Various Artists - This Is England '90 Soundtrack

by Jeff Penczak Rating:6 Release Date:2015-10-08

Shane Meadows’ award-winning series sunsets with a look at the gang as Margaret Thatcher resigns and the Madchester rave scene envelops the country. As with previous entries in the series, the soundtrack is peppered with contemporary tracks and snippets of dialogue, although these sound like they were recorded in a studio, not lifted straight out of the episode. The four episodes correspond to the seasons, and thankfully the producers seem to have avoided the anachronisms that occasionally plagued Mad Men by not playing a track during a season when it wasn’t actually released yet! [Excluding the puzzling preponderance of tracks by 21st century duo Toydrum.] And fans will always argue over the final tracklist, which often is limited to tracks the producers can get permission to use. Which would probably explain the omission of favourites from those office pools like The Charlatans, Inspiral Carpets, The Sundays, New Order, Sinead O’Connor, Ride, MBV, et. al. But soundtracks are supposed to make you nostalgic for the film/TV show and possibly encourage you to watch it again. So they’re not going to include everything that appeared, but rather a representative cross sampling.
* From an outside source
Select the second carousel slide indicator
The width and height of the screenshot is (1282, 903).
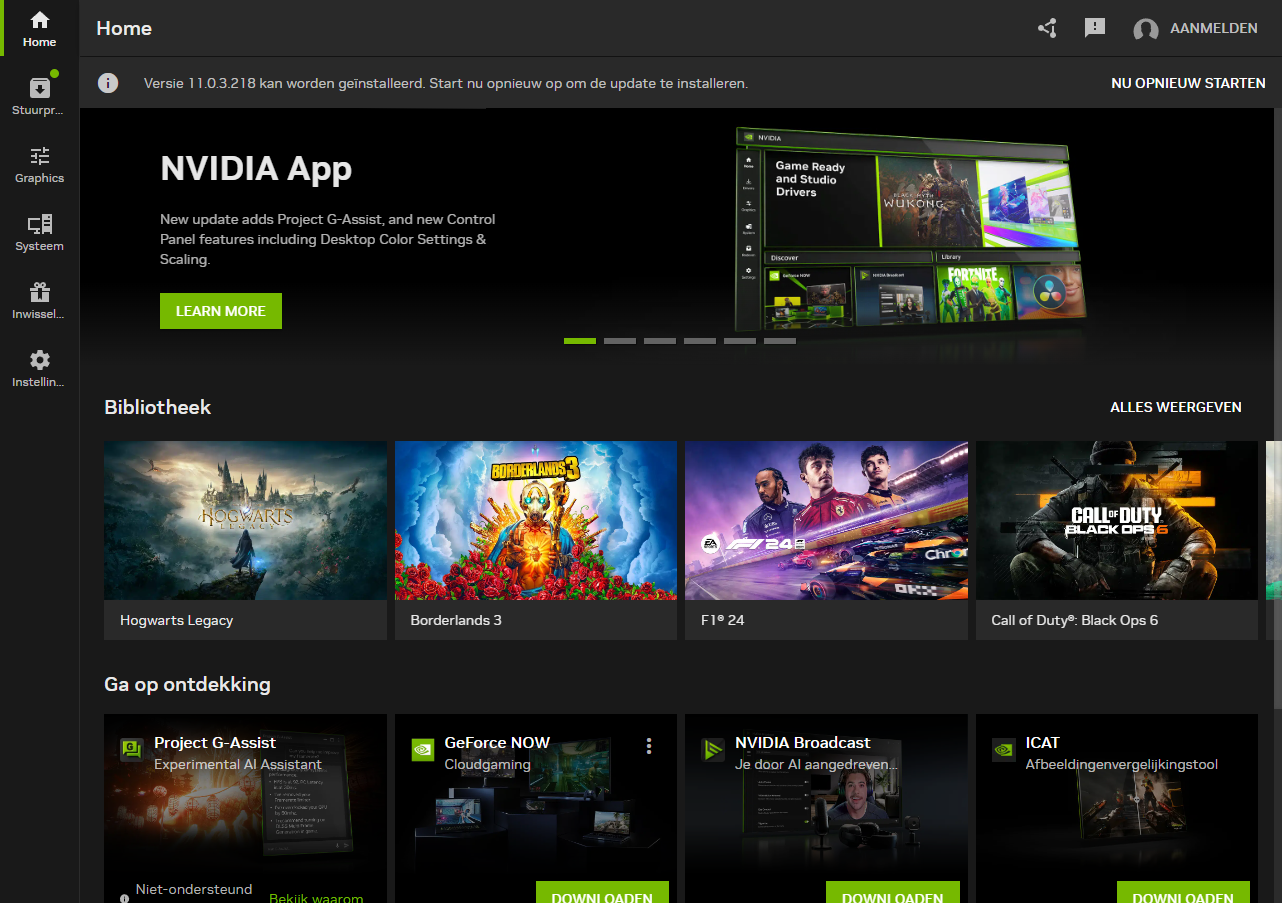[x=620, y=341]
As such, some of the more popular tunes on the radio in 1990 are here, with Manchester heavily represented by Mad ravers Happy Mondays (‘Step On’), Britpoppers The Stone Roses (the single version of ‘Fool’s Gold’; apparently Meadows’ favourite band, their reunion led to this final series’ delay while Meadow’s documented the band’s comeback in his Made Of Stone rock doc), James (‘Come Home’), and 808 State (‘Cubik’). Adamski (‘Killer’) and Beats International (‘Dub Be Good To Me’) have the electronic scene covered.

As with previous’ series’ soundtracks, reggae is omnipresent, represented by another unnecessary version of ’54-46 Was My Number’ (by head-scratching newcomer Kiko Bun), the puzzling 10cc ‘Dreadlock Holiday’, and The Scientist’s ‘The Bee’. Toss in a ringer like Billy Idol to move product (‘Eyes Without A Face’) and more boring “incidental music” from Ludovico Einaudi (frankly, filler that takes up slots that could've been better served by actual period "hits"), and you will either fondly recall what you were doing in 1990 or hastily assemble your own soundtrack of the songs they should’ve used! Not quite Now!That's What I Call Music: 1990, but it could have been a lot better.